Programm laden geht auch noch. Wenn ich die Steuerung im CoDeSys starte leuten alle LED abwechselnd rot/grün ??
Steuerungsconfig ist i.O.
Hat da jemand eine Idee ??


----------



## KingHelmer (4 März 2014)

was heisst "alle LEDS" .

Kannst du es etwas genauer beschreiben?
- Welche LED`s 
- Ein "Code" erkennbar?
- Dauerhaft, oder hörts irgendwann auf?
- Nur wenn auf "run" oder auch schon wenn du den Controller nur mit Spannung versorgst?
- Ist der COntroller neu oder alt/gebraucht?

Grüße, 
Flo


----------



## wolfi-sps (4 März 2014)

Hallo
 alles heisst -  MS NS IO USR   blinken abwechselnd rot/grün - kein Fehlercode erkennbar
Nach dem Laden OK - im CoDeSys auf START dann blinks.


----------



## gravieren (4 März 2014)

Hi

Hast du mindestens 1 Modul und die Endklemme an deiner CPU  dran  ?


----------



## wolfi-sps (4 März 2014)

Hallo Karl,
habe  schon Module dran.
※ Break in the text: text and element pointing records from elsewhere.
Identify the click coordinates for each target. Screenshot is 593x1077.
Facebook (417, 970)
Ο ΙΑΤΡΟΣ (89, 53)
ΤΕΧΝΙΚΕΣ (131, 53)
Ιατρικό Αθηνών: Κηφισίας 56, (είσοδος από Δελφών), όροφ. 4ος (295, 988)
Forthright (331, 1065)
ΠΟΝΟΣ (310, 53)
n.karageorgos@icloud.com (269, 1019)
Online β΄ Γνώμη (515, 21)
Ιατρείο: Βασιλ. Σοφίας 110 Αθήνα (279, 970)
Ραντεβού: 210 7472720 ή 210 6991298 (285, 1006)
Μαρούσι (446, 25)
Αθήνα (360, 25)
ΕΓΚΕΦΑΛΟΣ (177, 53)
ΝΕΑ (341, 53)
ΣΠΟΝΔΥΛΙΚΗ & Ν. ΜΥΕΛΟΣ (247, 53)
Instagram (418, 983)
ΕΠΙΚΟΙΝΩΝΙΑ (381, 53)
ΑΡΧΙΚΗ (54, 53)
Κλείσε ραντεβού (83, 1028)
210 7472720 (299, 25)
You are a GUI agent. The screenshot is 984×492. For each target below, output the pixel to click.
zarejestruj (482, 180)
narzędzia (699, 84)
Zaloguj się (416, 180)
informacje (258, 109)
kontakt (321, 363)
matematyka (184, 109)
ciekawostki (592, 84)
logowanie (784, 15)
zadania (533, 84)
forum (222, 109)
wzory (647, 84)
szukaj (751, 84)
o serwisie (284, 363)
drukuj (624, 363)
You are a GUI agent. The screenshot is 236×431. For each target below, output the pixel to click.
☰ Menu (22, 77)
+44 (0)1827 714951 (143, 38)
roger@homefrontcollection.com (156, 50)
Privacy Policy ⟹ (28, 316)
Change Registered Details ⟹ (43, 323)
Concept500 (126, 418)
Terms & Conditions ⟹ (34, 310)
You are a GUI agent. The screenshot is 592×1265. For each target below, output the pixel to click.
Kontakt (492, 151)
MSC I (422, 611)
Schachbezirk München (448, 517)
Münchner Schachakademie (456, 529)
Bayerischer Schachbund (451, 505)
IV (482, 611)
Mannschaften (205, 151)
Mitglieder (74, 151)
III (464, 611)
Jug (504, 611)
Bin auf Fehlersuche - hat vielleicht was mit meinem PRG oder LIB zutun.
Den Controller habe ich jetzt in meinem Testrack drin.


----------



## wolfi-sps (4 März 2014)

Bin schon fast an der Lösung - sind wahrscheinlich die LIB´s - man sollte halt die neuen nehmen - na ja - man wächst mit dem Problem


----------



## KingHelmer (4 März 2014)

Spiel doch mal ein simles Programm auf wie z.B.nur eine Zuweisung im PRG.
Dann siehste ja direkt, obs damit was zu tun hat


----------



## wolfi-sps (4 März 2014)

Hab ich gemacht - geht - drum bin ich auf die LIB`s gekommen - Bin am Software umschreiben - Sch... öne Arbeit - melde mich wenn`s klappt.
Trotzdem Danke


----------



## wolfi-sps (5 März 2014)

Hallo zusammen - Contoller läuft  lag an den alten LIB`s


----------



## KingHelmer (5 März 2014)

Freut mich für dich, Glückwunsch!


----------